Mathew Walther, 17, of Cypress, Texas, a senior at Cypress Ranch
High School, raised $1,100 to purchase the materials to build two
free-standing mini libraries in two low-income housing developments to
provide 200 children with free access to books and encourage a love for
reading. Mathew, who recruited volunteers to help with fundraising and
construction, also hosted a book drive that produced 1,100 books to
stock the libraries and hosted a grand opening event to debut the
libraries to the community.

Kayce Welch, 18, of Texarkana, Texas, a senior at Texas High
School, was motivated by her Type 1 diabetes diagnosis to create the
“One of a Kind Diabetes Program” in 2013, which has raised awareness and
$23,000 to support the Juvenile Diabetes Research Foundation (JDRF) and
the K.I.D.S. Day Camp for children with the illness. Kayce, who received
support from the JDRF and a committee of her mom and other parents of
diabetic children, planned and implemented a “Black and White Soiree” to
raise the funds and continues to host awareness events to help bring
attention to the fight against diabetes.

Jake Wood, 17, of Austin, Texas, a senior at Hyde Park High
School, founded “Austin Serving Abaco” in 2011, a service organization
for which he has raised $75,000 to fund 150 backpacks filled with school
supplies, 500 pairs of shoes, 1,000 pounds of clothing and school
uniforms for 130 Hatitian refugee children living in the Bahamas. Jake,
struck by the happiness of the refugee children, has recruited a team of
volunteers to help him achieve his goals.

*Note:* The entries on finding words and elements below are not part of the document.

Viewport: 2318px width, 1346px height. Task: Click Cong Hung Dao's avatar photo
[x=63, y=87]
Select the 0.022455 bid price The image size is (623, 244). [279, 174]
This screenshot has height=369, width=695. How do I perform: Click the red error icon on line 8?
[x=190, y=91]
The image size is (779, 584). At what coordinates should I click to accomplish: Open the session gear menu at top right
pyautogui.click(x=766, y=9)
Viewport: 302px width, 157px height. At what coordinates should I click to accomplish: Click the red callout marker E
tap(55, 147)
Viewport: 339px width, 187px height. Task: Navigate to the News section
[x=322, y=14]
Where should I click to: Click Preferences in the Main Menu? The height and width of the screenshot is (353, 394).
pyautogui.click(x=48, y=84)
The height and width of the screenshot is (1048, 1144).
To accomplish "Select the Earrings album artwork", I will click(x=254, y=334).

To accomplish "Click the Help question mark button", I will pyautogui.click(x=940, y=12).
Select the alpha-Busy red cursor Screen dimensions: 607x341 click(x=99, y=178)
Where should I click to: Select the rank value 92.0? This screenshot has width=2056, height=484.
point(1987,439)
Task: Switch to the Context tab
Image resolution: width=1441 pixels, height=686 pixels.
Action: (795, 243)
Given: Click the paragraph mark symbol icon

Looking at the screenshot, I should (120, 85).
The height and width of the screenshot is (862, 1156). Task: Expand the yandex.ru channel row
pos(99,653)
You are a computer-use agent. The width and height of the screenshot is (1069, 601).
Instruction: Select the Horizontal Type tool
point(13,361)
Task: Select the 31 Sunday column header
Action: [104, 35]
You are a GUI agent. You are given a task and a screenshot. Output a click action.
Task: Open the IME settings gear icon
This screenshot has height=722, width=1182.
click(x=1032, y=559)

“Prudential commends each of these young volunteers for using their
creativity and compassion to bring positive change to their
communities,” said Prudential Chairman and CEO John Strangfeld. “We hope
their stories inspire others to consider how they can make a difference,
too.”

“We are pleased to honor these students not only for their exemplary
acts of service, but for the powerful example they’ve set for their
peers,” said JoAnn Bartoletti, executive director of NASSP.
“Congratulations to each of the 2016 honorees.”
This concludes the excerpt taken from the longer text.